Action Items to Shift Thinking

  1. Emphasize Collaboration Over Competition – Encourage team-based projects, shared goals, and knowledge exchange within workplaces.

  2. Advocate for Policies That Support Interdependence – Support local and national policies that invest in education, healthcare, and infrastructure to build stronger communities.

  3. Challenge Individualistic Narratives in Leadership – Promote stories of collective success rather than lone genius myths.

  4. Invest in Employee Well-Being – Businesses should provide mental health resources, flexible work options, and initiatives that promote work-life balance.

  5. Educate Through Media and Training – Implement workshops, leadership training, and company-wide discussions on the benefits of interdependence in work and society.

  6. Redefine Success Metrics – Move away from individual productivity metrics and focus on collective outcomes, team achievements, and community impact.

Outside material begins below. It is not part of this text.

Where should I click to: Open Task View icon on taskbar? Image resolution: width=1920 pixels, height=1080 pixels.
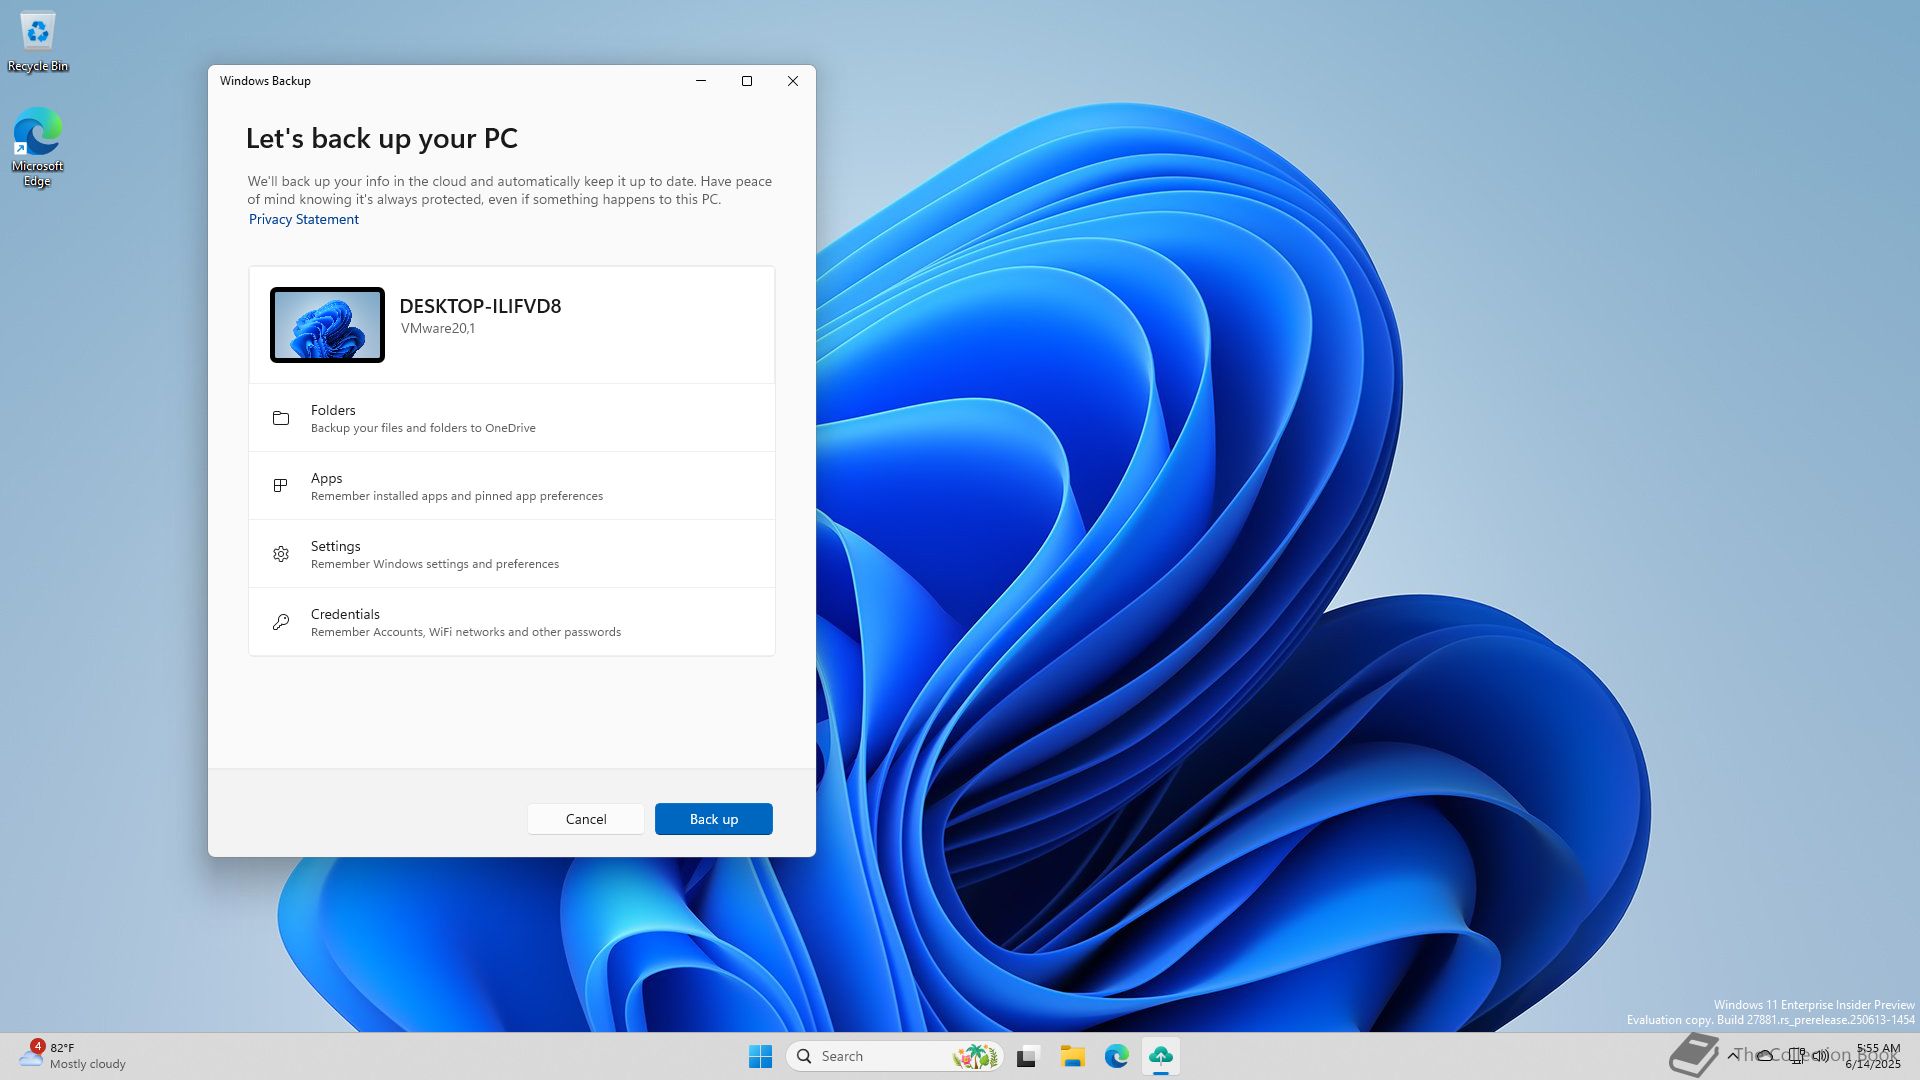[1028, 1056]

By adopting these action steps, we can begin to dismantle the damaging illusion of the self-made individual and move toward a healthier, more equitable, and economically sound future.


Sources

  • American Psychological Association. (2023). The impact of workplace stress on productivity and economic costs. APA Research Briefs. 

  • Brookings Institution. (2023). The economic consequences of reducing social safety net programs. Brookings Policy Report. 

  • Center on Budget and Policy Priorities. (2023). How proposed budget cuts affect Medicaid, SNAP, and housing assistance. CBPP Reports. 

  • Harvard Business Review. (2023). The business case for workplace collaboration and its impact on revenue growth. Harvard Business Review.

  • New York Times. (2024). The administration’s push to limit social safety net programs. The New York Times.

  • Politico. (2023). Federal housing program funding reductions and their impact on low-income families. Politico News.

  • The Guardian. (2024). Policy changes, rising inequality, and the consequences of cutting public assistance. The Guardian.

  • World Health Organization. (2022). Mental health at work: Policy brief. World Health Organization.